La Comisión Federal de Comercio de Estados Unidos (FTC) ha presentado una demanda contra Amazon por supuestamente engañar a los anunciantes y cobrarles de más por promocionar sus productos dentro de su plataforma, la agencia sostiene que las prácticas del gigante del comercio electrónico habrían generado hasta 20.000 millones de dólares en sobrecostes para aproximadamente 1,2 millones de clientes publicitarios en Estados Unidos.
La demanda, presentada ante un tribunal federal de Seattle junto con varios estados, se centra en el funcionamiento de los anuncios patrocinados de Amazon, los productos promocionados que aparecen entre los primeros resultados cuando los usuarios realizan búsquedas en el marketplace. Según la denuncia, Amazon habría manipulado los precios de sus subastas publicitarias, provocando "sobrecargos sustanciales e incrementos de costes" para sus anunciantes, entre los afectados se encontrarían más de 500.000 pequeñas y medianas empresas.
La investigación de la Comisión Federal de Comercio se centra, entre otras cuestiones, en si Amazon informó adecuadamente a sus clientes sobre las condiciones y los precios asociados a sus servicios de publicidad. La agencia y varios fiscales generales estatales llevaban tiempo investigando estas prácticas, en un proceso que se intensificó durante el año pasado y que está siendo llevado por la unidad de protección de los consumidores de la FTC.
La demanda podría desembocar en miles de millones de dólares en sanciones civiles, según las estimaciones que ya habían trascendido antes de su presentación, tras conocerse la acción judicial, las acciones de Amazon llegaron a ampliar sus descensos y registraron una caída cercana al 2,5% en Wall Street.
El caso afecta a una de las áreas de negocio que más ha crecido para Amazon en los últimos años, la compañía dirigida por Andy Jassy se ha consolidado como el tercer mayor negocio de publicidad digital del mundo, por detrás de Google y Meta. Amazon ingresó más de 68.000 millones de dólares en publicidad durante el último año, con los anuncios de productos patrocinados como una de las principales fuentes de estos ingresos.
La relevancia de este negocio explica también el alcance de las acusaciones de la FTC, que considera que la supuesta manipulación de las subastas habría repercutido directamente en los costes asumidos por millones de anunciantes que utilizan la plataforma para dar visibilidad a sus productos.

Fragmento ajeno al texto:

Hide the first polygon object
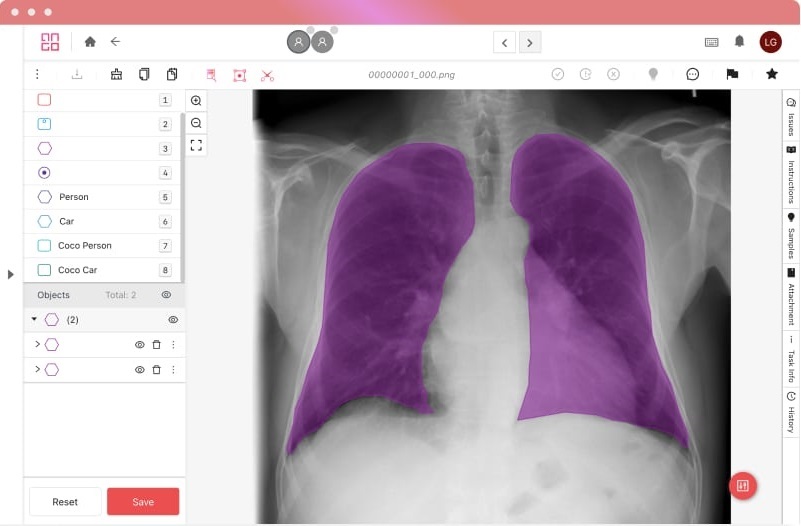This screenshot has height=526, width=801. [140, 344]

Amazon ha rechazado las acusaciones de la Comisión Federal de Comercio y asegura que la denuncia parte de una interpretación incorrecta de su sistema publicitario, en un comunicado, la compañía sostiene que las acusaciones de la FTC "malinterpretan fundamentalmente" el funcionamiento de sus subastas publicitarias y defiende que sus prácticas no han provocado un incremento de los costes ni para los anunciantes ni para los consumidores, una disputa que se suma a los distintos frentes regulatorios y judiciales que Amazon mantiene abiertos en Estados Unidos.
La compañía ya alcanzó en 2025 un acuerdo con la FTC por el que aceptó pagar 2.500 millones de dólares para resolver una investigación relacionada con sus prácticas de suscripción de Amazon Prime, además, está previsto que a comienzos de 2027 se celebre un juicio por otro de los grandes casos antimonopolio contra Amazon. En ese procedimiento, las autoridades estadounidenses acusan a la compañía de mantener ilegalmente un monopolio en los mercados minoristas online, perjudicar la calidad del servicio para los compradores y cobrar de más a los vendedores.
La nueva demanda abre así otro frente para Amazon, esta vez centrado en uno de los pilares de su creciente negocio publicitario y en la relación económica que mantiene con las empresas que utilizan su plataforma para promocionar sus productos.